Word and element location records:
· · · · ·
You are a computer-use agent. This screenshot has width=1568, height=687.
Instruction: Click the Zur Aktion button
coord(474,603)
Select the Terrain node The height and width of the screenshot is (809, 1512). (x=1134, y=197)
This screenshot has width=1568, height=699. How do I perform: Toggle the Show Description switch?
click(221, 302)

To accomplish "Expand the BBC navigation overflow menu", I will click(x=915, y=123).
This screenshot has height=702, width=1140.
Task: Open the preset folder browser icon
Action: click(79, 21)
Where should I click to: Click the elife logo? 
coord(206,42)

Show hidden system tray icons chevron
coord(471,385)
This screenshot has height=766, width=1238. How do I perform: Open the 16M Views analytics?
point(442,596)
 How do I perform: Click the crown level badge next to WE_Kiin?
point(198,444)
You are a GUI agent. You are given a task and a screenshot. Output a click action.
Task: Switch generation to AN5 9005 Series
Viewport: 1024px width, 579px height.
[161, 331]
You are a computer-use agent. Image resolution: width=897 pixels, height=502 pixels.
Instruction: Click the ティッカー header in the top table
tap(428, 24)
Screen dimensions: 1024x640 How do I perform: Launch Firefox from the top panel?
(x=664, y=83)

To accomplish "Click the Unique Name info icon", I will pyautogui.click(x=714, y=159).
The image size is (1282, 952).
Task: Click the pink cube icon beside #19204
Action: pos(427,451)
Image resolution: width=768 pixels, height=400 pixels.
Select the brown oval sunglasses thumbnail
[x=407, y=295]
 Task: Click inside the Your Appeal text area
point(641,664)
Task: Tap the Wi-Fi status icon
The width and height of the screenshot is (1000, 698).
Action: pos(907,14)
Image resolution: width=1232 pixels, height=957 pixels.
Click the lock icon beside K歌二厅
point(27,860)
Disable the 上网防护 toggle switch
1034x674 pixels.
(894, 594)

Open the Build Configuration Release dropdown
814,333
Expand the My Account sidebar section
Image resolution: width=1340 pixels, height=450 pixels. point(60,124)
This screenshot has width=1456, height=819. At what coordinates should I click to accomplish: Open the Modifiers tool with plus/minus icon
· · · · ·
Count the lines in the entries above that contain the word "Show", and give only the number.

Response to the exercise:
2